- **Extrait à lire**:
Les revues ouvertes cohabitent paisiblement avec les revues payantes. Mais certains éditeurs de revues payantes voient maintenant diminuer les profits énormes dégagés sur les articles publiés — alors que leurs auteurs ne sont pas payés pour écrire ces articles, rappelons-le. Ces revues payantes avaient une utilité certaine avant l'apparition de l'internet puisque c'était le seul moyen qu'avaient les chercheurs de communiquer les résultats de leurs recherches entre deux livres. Le prix de ces revues était également tout à fait abordable jusqu'à une époque récente, avec un abonnement payant permettant aux éditeurs de ces revues de couvrir leurs coûts.
Mais le prix de ces revues a explosé depuis les années 1970 pour atteindre maintenant une somme astronomique dans le cas de revues de réputation mondiale. Certains grands éditeurs comme Elsevier dégagent des profits supérieurs à ceux des plus grandes multinationales — avec l'aide du gouvernement français qui vient de signer un nouvel accord de cinq ans avec Elsevier pour la modeste somme de 172 millions d'euros. Lire des revues scientifiques ne devrait pas être réservé à une élite. Les revues ouvertes sont accessibles à tous, riches ou pauvres, avec ou sans diplôme, que nous soyons étudiants, dans la vie active ou retraités.
Y a-t-il un problème de qualité avec les revues ouvertes ?

- **Tâche courte A**:
Recopiez le passage de l'extrait sur les revues ouvertes, en commençant aux mots "Les revues ouvertes cohabitent" et en vous arrêtant après "couvrir leurs coûts.".
Ces relevés n'ont aucun rapport avec l'extrait qui précède.

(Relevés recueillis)

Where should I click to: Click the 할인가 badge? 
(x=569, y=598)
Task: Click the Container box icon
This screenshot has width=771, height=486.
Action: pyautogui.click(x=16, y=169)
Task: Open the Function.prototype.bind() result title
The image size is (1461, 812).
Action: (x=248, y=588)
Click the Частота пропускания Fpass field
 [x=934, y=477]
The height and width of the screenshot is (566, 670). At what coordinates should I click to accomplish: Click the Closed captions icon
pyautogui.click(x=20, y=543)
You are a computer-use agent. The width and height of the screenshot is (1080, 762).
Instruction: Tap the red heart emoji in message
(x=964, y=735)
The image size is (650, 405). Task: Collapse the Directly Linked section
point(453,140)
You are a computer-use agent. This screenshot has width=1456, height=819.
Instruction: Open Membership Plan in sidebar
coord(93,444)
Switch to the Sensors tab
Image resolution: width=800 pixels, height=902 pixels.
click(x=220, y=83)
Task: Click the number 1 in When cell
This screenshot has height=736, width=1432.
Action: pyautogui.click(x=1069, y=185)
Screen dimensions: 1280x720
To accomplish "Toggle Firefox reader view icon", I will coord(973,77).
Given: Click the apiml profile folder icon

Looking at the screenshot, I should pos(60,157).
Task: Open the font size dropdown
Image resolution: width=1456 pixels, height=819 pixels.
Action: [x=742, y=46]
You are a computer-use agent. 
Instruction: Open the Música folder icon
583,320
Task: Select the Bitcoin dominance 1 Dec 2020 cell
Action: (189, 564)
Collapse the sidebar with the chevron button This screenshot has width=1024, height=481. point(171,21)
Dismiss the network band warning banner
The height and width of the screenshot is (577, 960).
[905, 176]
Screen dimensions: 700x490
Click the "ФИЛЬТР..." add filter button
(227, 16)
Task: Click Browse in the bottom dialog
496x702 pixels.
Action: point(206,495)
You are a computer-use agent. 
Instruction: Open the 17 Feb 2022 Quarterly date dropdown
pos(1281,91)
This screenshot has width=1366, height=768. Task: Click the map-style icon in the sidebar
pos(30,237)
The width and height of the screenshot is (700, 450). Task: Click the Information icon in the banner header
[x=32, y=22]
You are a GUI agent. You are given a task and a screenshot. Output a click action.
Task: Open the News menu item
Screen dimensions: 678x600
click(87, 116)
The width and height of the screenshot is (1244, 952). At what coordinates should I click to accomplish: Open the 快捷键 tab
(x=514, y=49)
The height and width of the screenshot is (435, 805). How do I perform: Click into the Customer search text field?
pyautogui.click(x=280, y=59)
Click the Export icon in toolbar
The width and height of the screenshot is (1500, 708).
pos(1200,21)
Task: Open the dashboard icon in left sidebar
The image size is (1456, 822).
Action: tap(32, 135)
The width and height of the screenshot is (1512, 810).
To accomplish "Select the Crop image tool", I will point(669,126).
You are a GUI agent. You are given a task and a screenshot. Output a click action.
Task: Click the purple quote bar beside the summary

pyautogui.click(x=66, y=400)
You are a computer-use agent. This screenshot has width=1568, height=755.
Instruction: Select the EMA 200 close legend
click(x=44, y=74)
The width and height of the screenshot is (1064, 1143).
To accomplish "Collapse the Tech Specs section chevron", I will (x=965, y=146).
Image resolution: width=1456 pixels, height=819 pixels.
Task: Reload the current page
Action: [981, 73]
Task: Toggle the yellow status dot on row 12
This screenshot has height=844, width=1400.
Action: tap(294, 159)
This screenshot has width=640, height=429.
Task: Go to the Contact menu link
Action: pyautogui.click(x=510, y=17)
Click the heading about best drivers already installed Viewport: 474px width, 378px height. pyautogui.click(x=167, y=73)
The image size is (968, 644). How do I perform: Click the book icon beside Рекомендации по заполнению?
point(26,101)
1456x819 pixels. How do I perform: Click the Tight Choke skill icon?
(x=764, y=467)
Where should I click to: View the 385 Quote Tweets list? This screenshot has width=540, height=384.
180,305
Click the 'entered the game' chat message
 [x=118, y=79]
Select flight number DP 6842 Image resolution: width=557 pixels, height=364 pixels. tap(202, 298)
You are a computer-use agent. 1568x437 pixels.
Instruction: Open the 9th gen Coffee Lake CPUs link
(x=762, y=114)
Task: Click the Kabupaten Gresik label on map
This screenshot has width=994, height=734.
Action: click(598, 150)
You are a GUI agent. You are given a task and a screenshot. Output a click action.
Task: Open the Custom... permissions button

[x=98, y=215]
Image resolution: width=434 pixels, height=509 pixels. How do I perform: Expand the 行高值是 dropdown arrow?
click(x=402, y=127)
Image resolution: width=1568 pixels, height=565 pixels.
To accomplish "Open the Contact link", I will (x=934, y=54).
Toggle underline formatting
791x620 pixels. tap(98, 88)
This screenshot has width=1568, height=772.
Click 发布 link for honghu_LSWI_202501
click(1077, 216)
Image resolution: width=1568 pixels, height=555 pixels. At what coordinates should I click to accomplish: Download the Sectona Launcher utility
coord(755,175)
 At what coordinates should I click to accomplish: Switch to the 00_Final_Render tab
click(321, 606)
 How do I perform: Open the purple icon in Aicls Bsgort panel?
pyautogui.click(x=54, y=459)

- **Tâche courte B**:
Réécrivez les relevés depuis leur première ligne jusqu'à celle qui contient "pos(1281,91)" incluse, en remplaçant "computer-use agent" par "assistant" sans rien modifier d'autre.

- **Réponse correcte A**:
Les revues ouvertes cohabitent paisiblement avec les revues payantes. Mais certains éditeurs de revues payantes voient maintenant diminuer les profits énormes dégagés sur les articles publiés — alors que leurs auteurs ne sont pas payés pour écrire ces articles, rappelons-le. Ces revues payantes avaient une utilité certaine avant l'apparition de l'internet puisque c'était le seul moyen qu'avaient les chercheurs de communiquer les résultats de leurs recherches entre deux livres. Le prix de ces revues était également tout à fait abordable jusqu'à une époque récente, avec un abonnement payant permettant aux éditeurs de ces revues de couvrir leurs coûts.

- **Réponse correcte B**:
Where should I click to: Click the 할인가 badge? 
(x=569, y=598)
Task: Click the Container box icon
This screenshot has width=771, height=486.
Action: pyautogui.click(x=16, y=169)
Task: Open the Function.prototype.bind() result title
The image size is (1461, 812).
Action: (x=248, y=588)
Click the Частота пропускания Fpass field
 [x=934, y=477]
The height and width of the screenshot is (566, 670). At what coordinates should I click to accomplish: Click the Closed captions icon
pyautogui.click(x=20, y=543)
You are a assistant. The width and height of the screenshot is (1080, 762).
Instruction: Tap the red heart emoji in message
(x=964, y=735)
The image size is (650, 405). Task: Collapse the Directly Linked section
point(453,140)
You are a assistant. This screenshot has width=1456, height=819.
Instruction: Open Membership Plan in sidebar
coord(93,444)
Switch to the Sensors tab
Image resolution: width=800 pixels, height=902 pixels.
click(x=220, y=83)
Task: Click the number 1 in When cell
This screenshot has height=736, width=1432.
Action: pyautogui.click(x=1069, y=185)
Screen dimensions: 1280x720
To accomplish "Toggle Firefox reader view icon", I will coord(973,77).
Given: Click the apiml profile folder icon

Looking at the screenshot, I should pos(60,157).
Task: Open the font size dropdown
Image resolution: width=1456 pixels, height=819 pixels.
Action: [x=742, y=46]
You are a assistant. 
Instruction: Open the Música folder icon
583,320
Task: Select the Bitcoin dominance 1 Dec 2020 cell
Action: (189, 564)
Collapse the sidebar with the chevron button This screenshot has width=1024, height=481. point(171,21)
Dismiss the network band warning banner
The height and width of the screenshot is (577, 960).
[905, 176]
Screen dimensions: 700x490
Click the "ФИЛЬТР..." add filter button
(227, 16)
Task: Click Browse in the bottom dialog
496x702 pixels.
Action: point(206,495)
You are a assistant. 
Instruction: Open the 17 Feb 2022 Quarterly date dropdown
pos(1281,91)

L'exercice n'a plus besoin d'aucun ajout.